234 Mich. Ct. App. 405

HENRY v CITY OF DETROIT

Docket No. 198712.

Submitted July 1, 1998, at Detroit.

Decided March 5, 1999, at 9:30 A.M.

*406O’Neal O. Wright & Associates, P.C. (by O’Neal O. Wright and Lynette M. Bledsaw), for the plaintiff.

David J. Masson, Chief Assistant Corporation Counsel, for the defendants.

Before: Markey, P.J., and Sawyer, and Neff, JJ.

Per Curiam.

Defendants appeal by right the verdict in favor of plaintiff following a jury trial in this action *407brought under the Whistleblower’s Protection Act (WPA), MCL 15.361 et seq.\ MSA 17.428(1) et seq. The jury awarded plaintiff damages totaling $1.08 million.

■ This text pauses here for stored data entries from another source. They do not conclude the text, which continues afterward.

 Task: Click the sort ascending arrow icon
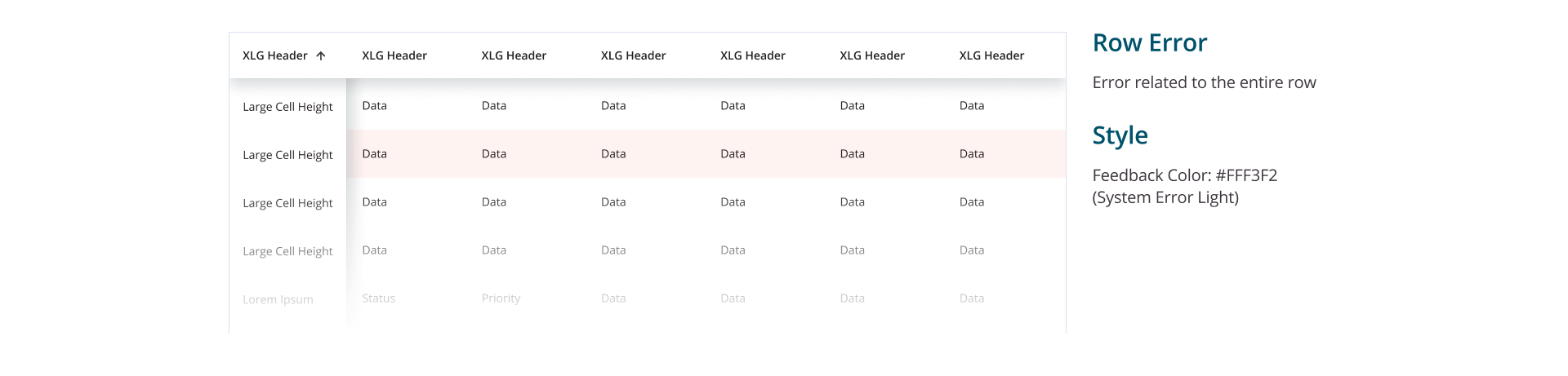(x=321, y=56)
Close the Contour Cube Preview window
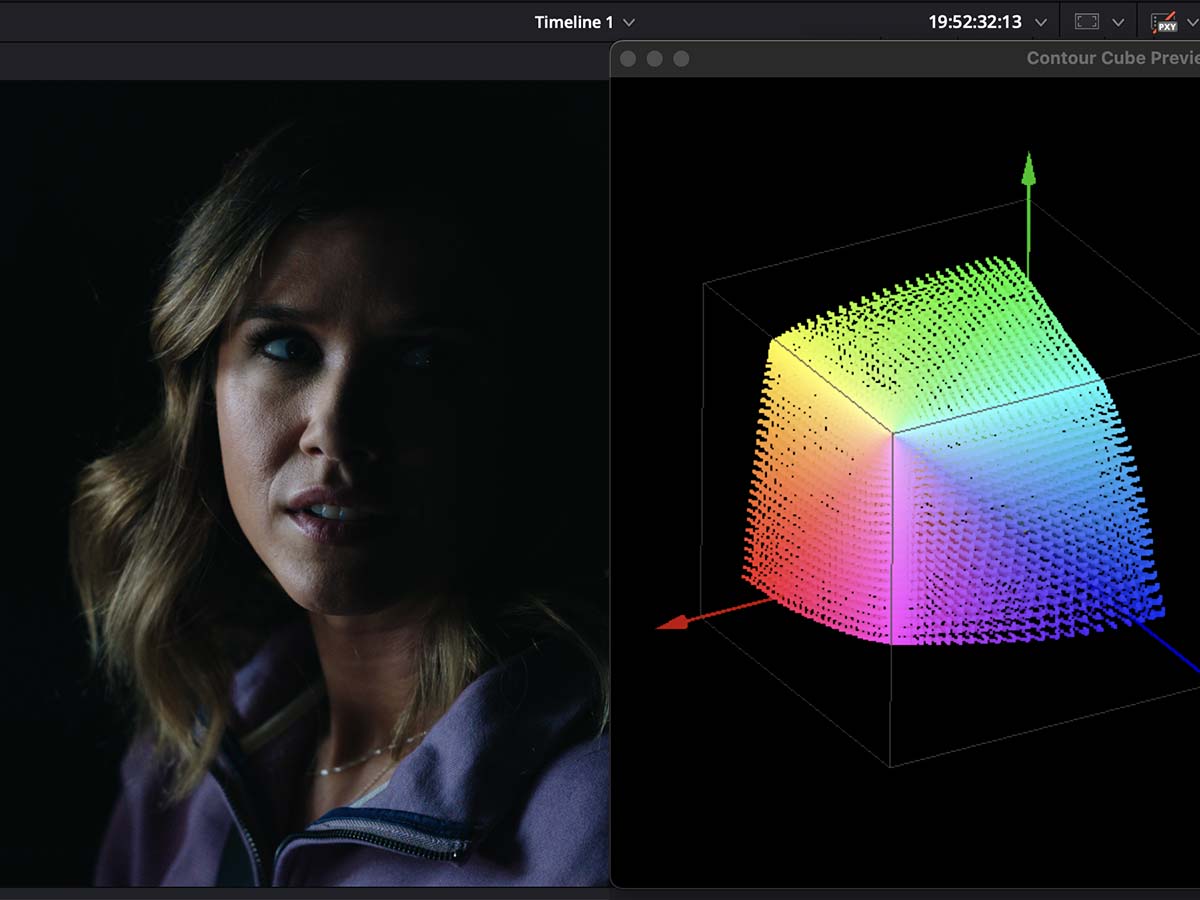This screenshot has width=1200, height=900. [x=628, y=59]
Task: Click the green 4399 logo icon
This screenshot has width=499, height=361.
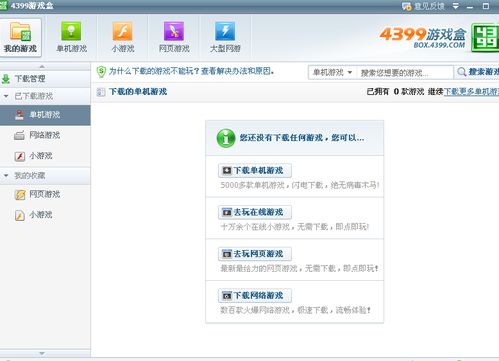Action: coord(485,38)
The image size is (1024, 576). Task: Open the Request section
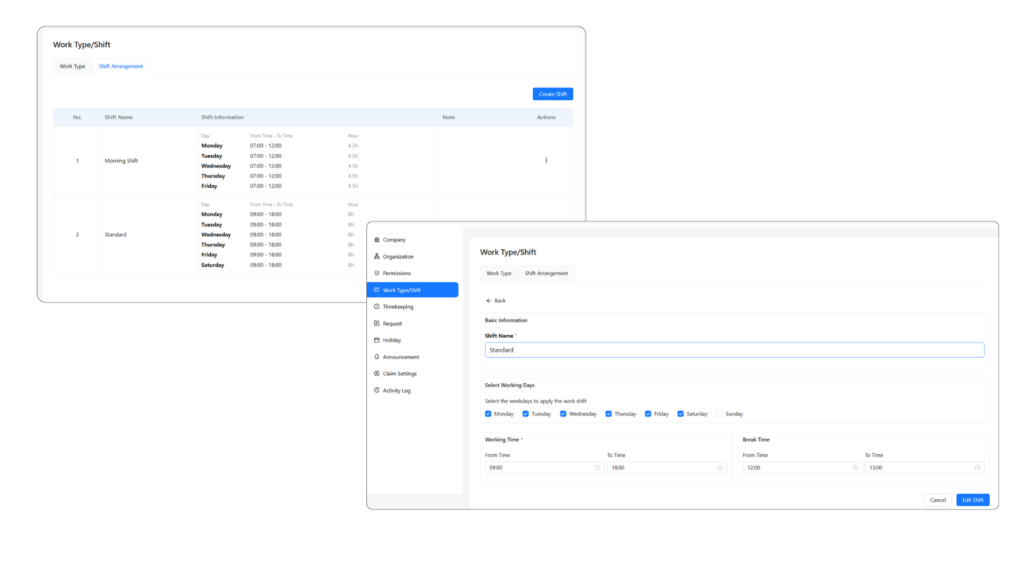[x=392, y=324]
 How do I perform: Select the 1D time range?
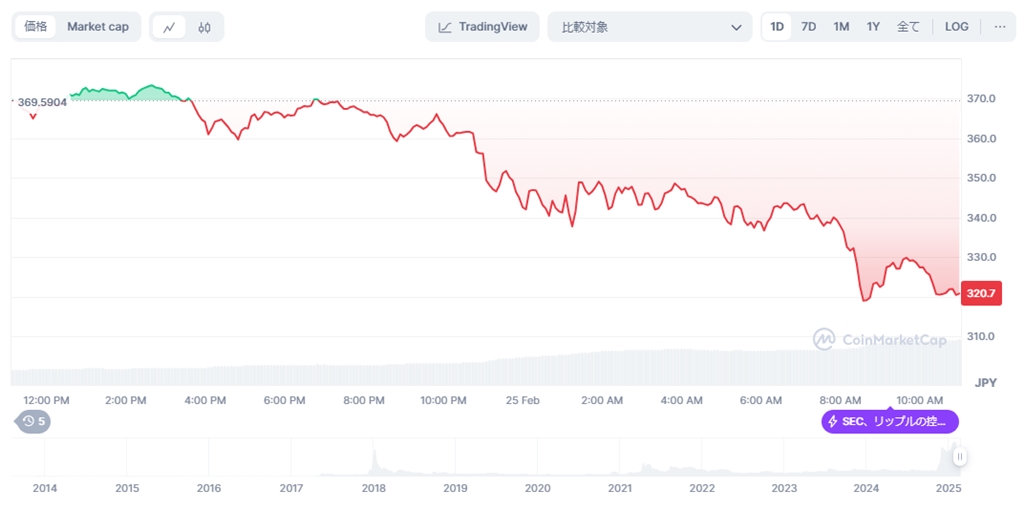tap(776, 27)
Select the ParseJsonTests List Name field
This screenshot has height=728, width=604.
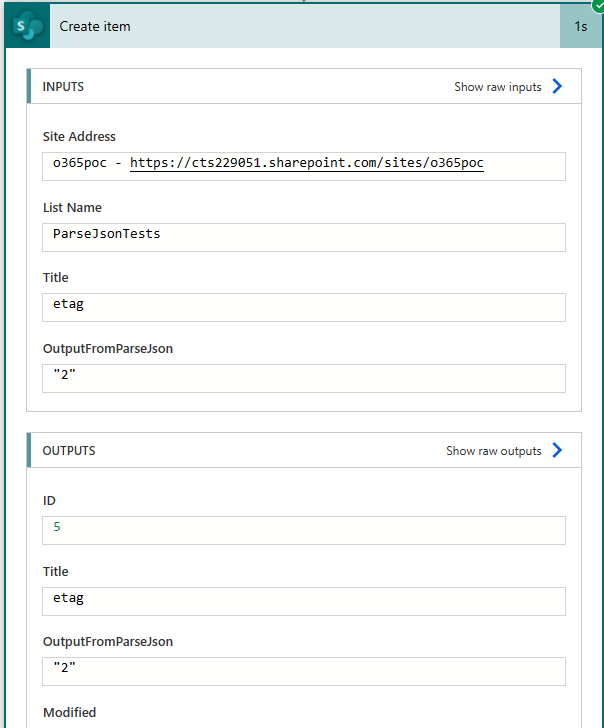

We affirm.

Plaintiff was a commander in the city of Detroit Police Department. After the highly publicized death of Malice Green, the Detroit Police Department formed a department board of review whose function included overseeing the investigation of the death of Malice Green and recommending whether any officers involved should be criminally charged. Plaintiff was the chairman of the board of review. It is undisputed that there are departmental rules that define the role and duties of the board of review and that defendant Detroit Police Chief Isaiah McKinnon gave orders effectively precluding the Malice Green board of review from performing its obligations. As a result of the board of review’s inability to perform its duties, some officers innocent of any wrongdoing in the death of Malice Green were falsely accused and denied important rights by the police department. In a subsequent civil lawsuit filed by Robert Lessnau, one of the officers acquitted of killing Malice Green (hereinafter referred to as the Lessnau suit), plaintiff gave a deposition wherein he testified that the department rules concerning the board of review were violated and the board of review was not allowed to perform its duties. In an unrelated matter, plaintiff also testified before the Michigan Employment Relations Commission (merc) regarding the formation of a union by police inspectors and commanders.

Less than four months after plaintiff’s deposition in the Lessnau suit and less than one month following his testimony before the merc, plaintiff was given the *408choice of taking an early retirement or a demotion. Plaintiff claims that his forced retirement was in retaliation for his Lessnau deposition testimony and his merc testimony. Defendants claim that plaintiff was being demoted because of poor job performance and rely on surveillance of plaintiff, conducted by both the police department and a local news organization, that shows plaintiff out of his precinct during the middle of several work days.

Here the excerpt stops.